After 1865, many of these proto-photojournalists were hired by railroad companies to document and celebrate the building of railways into the (relatively) unpopulated West. Russell, with his rail photography experience, proved an ideal candidate, and soon worked for the Union Pacific Co. In Meeting of the Rails, Promontory Point, Utah, 1869 he captures the celebration of this momentous occasion [completion of the first transcontinental railroad], and the joys of (union)fication as opposed to the sorrows of civil war. The new battle waged war against nature and her hosts of heat, dessert, mountain, and snow, and for the 'myth of the garden'. As Smith tells us: "when the attention of the nation was brought upon the plains by the construction of the Union Pacific...traveling journalists began picking up intimations that rainfall might somehow be increased." (Virgin Land, 209) The myth of the garden, and the reality of the railroad, convinced many that the desert was its opposite. However, Russell (and others as we will see) also portrayed the barren, stark feeling of this new Western landscape. In his Granite Canyon From the Water Tower, 1863 he gives us a landscape that is forbiding to tree and water loving Eastern eyes; the rail barely imposes itself on the ridge of dry dirt (which itself is an inversion of the deathly trench that we saw in Stone Wall ), though its linearity marks it as an unatural, taming impositon. The image is more ambiguous in terms of its celebratory position towards either the traintracks, or their place in this earth.

Western landscape was depicted not only as barren desert, but as lush garden paradise as well. The works of W.H Jackson, Carlton Watkins, and Timothy O'Sullivan may serve as further evidence of these competing visions. While many of the soon-to-be Western photographers worked the Civil War battlefields, Watkins was creating some of the first magnificent (photo) landscapes west of the Mississippi. His photographic style followed that of popular American landscape painters, both of the Hudson River school, and of the later Western painters such as Albert Bierstadt and Thomas Moran. His Cape Horn, Colombia River Oregon,1867 is a later example of this vision. Note the tranquil water, the majestic cliffs and trees--Nature proves both awesome but inviting, a grander version of the East to be sure, yet still (necessarily) edenic.

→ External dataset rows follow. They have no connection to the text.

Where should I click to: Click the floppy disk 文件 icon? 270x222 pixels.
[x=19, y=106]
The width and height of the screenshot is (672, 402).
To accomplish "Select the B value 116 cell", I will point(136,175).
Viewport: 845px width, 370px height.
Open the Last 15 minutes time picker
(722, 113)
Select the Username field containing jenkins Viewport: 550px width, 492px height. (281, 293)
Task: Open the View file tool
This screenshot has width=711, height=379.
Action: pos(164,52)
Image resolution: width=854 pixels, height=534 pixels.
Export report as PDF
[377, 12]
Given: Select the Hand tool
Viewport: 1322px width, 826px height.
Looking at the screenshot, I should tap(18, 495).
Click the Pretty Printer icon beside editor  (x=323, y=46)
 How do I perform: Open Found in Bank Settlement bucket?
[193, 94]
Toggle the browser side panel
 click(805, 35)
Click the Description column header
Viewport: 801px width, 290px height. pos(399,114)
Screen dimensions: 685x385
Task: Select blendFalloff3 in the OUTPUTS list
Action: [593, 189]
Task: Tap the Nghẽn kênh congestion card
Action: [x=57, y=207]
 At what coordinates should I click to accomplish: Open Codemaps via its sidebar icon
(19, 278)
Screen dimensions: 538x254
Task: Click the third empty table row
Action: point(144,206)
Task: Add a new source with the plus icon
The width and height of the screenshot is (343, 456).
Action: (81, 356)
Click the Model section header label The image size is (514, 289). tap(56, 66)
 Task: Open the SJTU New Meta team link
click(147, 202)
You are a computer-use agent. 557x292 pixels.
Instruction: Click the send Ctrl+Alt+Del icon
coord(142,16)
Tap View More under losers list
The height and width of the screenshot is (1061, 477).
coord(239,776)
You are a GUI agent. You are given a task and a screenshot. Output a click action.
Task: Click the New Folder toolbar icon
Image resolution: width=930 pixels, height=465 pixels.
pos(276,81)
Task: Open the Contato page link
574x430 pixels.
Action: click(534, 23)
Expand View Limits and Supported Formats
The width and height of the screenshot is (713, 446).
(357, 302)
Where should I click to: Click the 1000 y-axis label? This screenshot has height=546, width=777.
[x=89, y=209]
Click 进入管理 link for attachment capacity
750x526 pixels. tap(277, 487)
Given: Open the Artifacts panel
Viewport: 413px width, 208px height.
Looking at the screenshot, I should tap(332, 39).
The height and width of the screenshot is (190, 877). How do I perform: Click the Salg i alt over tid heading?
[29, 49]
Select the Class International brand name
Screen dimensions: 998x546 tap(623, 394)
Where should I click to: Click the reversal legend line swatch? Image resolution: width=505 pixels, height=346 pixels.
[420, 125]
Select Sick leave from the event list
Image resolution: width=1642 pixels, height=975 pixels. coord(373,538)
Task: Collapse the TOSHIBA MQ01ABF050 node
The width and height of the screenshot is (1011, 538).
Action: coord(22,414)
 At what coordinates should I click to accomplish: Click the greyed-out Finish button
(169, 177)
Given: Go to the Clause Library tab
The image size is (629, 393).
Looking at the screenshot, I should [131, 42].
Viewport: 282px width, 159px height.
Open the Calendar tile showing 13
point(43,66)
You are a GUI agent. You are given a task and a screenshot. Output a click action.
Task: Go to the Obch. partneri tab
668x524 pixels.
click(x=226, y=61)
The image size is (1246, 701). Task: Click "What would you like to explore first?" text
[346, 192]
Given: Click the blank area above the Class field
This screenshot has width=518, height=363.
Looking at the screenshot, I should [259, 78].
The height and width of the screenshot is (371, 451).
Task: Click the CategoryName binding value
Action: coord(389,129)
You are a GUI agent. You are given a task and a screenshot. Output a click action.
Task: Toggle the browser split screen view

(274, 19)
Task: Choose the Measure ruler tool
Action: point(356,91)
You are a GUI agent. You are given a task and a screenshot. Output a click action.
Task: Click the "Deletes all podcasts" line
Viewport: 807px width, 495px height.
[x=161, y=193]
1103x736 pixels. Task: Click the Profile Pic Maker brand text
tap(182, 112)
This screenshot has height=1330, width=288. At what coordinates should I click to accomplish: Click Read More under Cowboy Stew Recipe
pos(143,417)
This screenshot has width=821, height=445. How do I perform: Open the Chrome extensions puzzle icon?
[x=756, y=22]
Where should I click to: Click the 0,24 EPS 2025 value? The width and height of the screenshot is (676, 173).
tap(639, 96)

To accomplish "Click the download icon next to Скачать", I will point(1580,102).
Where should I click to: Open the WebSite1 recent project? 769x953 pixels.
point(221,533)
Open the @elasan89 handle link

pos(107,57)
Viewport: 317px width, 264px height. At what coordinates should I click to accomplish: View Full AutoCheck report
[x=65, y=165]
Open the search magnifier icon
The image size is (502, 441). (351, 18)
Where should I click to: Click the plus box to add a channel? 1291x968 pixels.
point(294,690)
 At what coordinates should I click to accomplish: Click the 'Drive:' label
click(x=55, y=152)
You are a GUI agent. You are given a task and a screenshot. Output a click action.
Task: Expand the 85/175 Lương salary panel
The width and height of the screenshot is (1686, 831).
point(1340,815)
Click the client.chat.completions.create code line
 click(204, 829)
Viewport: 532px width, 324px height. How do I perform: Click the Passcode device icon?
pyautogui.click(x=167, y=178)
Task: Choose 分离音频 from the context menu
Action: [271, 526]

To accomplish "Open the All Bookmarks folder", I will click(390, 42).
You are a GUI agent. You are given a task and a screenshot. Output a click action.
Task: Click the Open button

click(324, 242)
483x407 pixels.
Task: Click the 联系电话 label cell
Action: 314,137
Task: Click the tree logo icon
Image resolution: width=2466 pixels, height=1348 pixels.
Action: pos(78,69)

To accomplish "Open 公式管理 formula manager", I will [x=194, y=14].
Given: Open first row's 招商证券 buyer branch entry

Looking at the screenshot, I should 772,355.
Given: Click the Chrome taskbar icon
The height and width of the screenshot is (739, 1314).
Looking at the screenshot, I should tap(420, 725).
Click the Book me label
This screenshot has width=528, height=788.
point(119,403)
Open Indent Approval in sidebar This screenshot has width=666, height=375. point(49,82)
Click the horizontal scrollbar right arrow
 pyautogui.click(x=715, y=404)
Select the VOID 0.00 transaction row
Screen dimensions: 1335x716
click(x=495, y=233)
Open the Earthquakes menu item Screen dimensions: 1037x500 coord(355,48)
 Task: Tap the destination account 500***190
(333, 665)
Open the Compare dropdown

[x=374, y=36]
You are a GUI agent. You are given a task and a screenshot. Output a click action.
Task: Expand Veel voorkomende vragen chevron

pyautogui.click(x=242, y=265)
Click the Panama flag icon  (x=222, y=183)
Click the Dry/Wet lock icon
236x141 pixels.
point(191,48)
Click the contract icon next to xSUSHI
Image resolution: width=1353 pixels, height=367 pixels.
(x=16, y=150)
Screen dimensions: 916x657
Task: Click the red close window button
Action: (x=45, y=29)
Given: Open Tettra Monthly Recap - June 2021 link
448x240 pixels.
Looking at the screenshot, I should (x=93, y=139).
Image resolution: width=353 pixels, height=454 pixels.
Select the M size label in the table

Contrast this view with that of Timothy O'Sullivan, another war photogrpher (one of Mathew Brady's crew) who travelled west, not under the aegis of the railroad, but of the U.S. Geological Service. He participated in both King and Wheeler surveys that took place between 1867 and 1874. In Sand Dunes, Carson Desert, 1867 he presents an inhospitable desert traced with a temporary human presence. Note the impermanence of the footprints and wagon tracks in comparison to Russell's Granite Canyon train tracks. In the latter, the desert is in some measure conquered by the presence of the rail, and buildings in the distance, while in O'Sullivan's version, the wagon speaks only to 'passing through' without altering an inhospitable landscape for the benefit of humanity.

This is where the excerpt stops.